One day, the Trentons meet Cujo, at Camber’s auto shop where Donna notices the bite mark, but nobody cares. Later on, Cujo goes mad and kills the Camber’s alcoholic neighbor, Gary Pervier (Mills Watson) and then Joe inside his garage. With Vic out of town, Donna and Tad return to Cambers house for more car repairs where Cujo attacks them. Donna and Tad take shelter inside their tiny Ford Pinto, but can’t drive away because the alternator is dead. Uh-oh! Under a sweltering sun, Cujo repeatedly attacks the slowing dehydrating pair. Donna knows that she must do something, before they both die from heatstroke or worse, so she figures several game plans of how to get from the car to the house, but each one is foiled by that damned cantankerous canine!

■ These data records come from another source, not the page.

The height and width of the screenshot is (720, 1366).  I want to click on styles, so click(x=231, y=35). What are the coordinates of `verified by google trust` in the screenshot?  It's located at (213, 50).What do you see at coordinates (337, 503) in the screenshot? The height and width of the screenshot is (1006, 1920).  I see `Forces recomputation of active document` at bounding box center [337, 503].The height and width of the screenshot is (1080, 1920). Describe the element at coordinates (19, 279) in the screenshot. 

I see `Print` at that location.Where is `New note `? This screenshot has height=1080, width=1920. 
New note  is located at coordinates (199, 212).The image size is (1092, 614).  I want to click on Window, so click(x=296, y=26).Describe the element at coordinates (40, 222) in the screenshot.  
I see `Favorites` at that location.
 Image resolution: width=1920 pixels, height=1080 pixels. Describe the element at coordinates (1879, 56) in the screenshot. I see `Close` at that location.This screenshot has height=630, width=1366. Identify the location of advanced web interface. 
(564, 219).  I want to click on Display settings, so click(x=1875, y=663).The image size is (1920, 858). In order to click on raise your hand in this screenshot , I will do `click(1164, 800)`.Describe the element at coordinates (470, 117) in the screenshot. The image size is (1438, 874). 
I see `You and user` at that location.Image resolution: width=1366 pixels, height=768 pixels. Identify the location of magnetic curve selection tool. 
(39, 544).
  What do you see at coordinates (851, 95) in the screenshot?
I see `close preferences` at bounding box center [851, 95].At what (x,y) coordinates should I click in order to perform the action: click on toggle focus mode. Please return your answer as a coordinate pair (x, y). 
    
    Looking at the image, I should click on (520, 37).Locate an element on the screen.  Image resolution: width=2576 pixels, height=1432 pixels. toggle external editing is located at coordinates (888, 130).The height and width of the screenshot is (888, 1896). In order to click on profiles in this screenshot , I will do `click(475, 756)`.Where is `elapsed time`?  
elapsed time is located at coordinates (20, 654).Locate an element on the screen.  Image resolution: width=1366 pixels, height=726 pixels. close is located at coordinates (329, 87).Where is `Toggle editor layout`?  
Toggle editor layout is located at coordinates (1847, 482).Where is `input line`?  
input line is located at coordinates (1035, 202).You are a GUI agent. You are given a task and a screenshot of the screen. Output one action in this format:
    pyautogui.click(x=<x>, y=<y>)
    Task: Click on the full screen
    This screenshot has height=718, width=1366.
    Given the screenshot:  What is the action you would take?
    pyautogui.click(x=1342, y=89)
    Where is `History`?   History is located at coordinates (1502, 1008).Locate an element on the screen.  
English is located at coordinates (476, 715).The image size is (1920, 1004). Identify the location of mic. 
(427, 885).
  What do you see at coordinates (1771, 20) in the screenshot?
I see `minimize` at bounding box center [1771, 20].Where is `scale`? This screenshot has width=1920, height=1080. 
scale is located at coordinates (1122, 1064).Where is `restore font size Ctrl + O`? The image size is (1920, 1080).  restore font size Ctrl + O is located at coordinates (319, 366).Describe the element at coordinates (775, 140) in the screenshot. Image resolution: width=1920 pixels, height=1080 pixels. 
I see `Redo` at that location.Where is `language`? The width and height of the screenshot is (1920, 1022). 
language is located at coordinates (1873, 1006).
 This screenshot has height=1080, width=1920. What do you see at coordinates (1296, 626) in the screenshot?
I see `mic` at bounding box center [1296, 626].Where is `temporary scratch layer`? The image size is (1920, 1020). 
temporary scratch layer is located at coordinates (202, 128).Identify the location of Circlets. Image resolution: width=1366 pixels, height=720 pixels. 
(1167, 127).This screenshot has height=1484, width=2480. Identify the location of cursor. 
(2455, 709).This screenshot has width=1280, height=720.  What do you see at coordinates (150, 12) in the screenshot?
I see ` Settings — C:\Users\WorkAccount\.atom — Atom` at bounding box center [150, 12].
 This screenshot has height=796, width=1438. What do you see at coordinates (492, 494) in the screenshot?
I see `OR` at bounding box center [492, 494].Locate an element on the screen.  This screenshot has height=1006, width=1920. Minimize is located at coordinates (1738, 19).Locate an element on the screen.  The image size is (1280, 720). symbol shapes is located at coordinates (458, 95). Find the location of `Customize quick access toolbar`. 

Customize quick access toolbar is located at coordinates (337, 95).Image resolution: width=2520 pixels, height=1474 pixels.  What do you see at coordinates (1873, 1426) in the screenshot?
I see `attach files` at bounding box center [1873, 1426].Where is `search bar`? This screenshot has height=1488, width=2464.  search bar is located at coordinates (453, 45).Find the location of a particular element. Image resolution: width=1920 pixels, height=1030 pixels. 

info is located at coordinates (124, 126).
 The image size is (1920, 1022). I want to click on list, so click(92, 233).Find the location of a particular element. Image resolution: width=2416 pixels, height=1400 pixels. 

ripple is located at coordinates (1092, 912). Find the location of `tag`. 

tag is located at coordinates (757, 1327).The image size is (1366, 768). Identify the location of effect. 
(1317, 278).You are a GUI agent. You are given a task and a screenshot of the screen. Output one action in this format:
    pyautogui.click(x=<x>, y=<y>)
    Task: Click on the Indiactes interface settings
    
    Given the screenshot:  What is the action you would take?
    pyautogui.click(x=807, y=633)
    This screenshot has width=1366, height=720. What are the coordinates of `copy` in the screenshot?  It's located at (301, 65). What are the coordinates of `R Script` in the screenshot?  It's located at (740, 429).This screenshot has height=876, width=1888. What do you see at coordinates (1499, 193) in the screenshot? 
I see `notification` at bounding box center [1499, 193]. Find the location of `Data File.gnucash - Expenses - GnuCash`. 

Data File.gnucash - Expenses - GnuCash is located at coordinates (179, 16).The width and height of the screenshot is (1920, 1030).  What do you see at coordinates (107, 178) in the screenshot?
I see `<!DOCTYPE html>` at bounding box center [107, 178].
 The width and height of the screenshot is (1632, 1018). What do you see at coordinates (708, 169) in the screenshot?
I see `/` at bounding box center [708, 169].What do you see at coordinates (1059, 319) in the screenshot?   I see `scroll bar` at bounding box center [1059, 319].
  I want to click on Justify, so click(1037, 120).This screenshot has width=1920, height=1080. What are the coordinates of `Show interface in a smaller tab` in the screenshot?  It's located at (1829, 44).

Soon, Sheriff Bannerman (Sandy Ward) arrives! Yaay! Cujo brutally tears him apart. Booo! Donna takes advantage of this and waylays on Cujo with a baseball bat until it splinters in two, leaving only a jagged handle. Cujo jumps at her and is impaled in the stomach. Donna then retrieves her dying son and, in true “he’s not quite dead yet” fashion, Cujo miraculously comes crashing though the kitchen window in a final attempt to kill them both. WTH?? However, Donna finally shoots him dead with the Sheriff’s gun just as Vic shows up.

Adapted by Don Carlos Dunaway and Lauren Currier, it’s a little on the cheesy side, but in the hands of director Lewis Teague it came out a winner, thanks to the acting skills of Wallace and Pintauro. Yes, those were mostly puppet and mechanical dogs you saw, but the tension was cranked up as Wallace took this role very seriously. Pintauro even bit Wallace’s fingers in his seizure scene; that scream you hear is real! Even King himself said that Wallace was the best actress he’d ever seen portray a character of his, even better than Kathy Bates in Misery. 

For all you King fans out there, this movie also corresponds to a continuing story-link of other King novels/movies that all had something in common with each other: They all take place in the fictional town of Castle Rock, featured in The Dead Zone, Stand By Me, The Dark Half, and Needful Things. In fact, Cujo hints at having the evil spirit of Frank Dodd inside the dog, since Sheriff Bannerman mentions psychic Johnny Smith several times. Dodd, Bannerman, and Smith are all characters in The Dead Zone.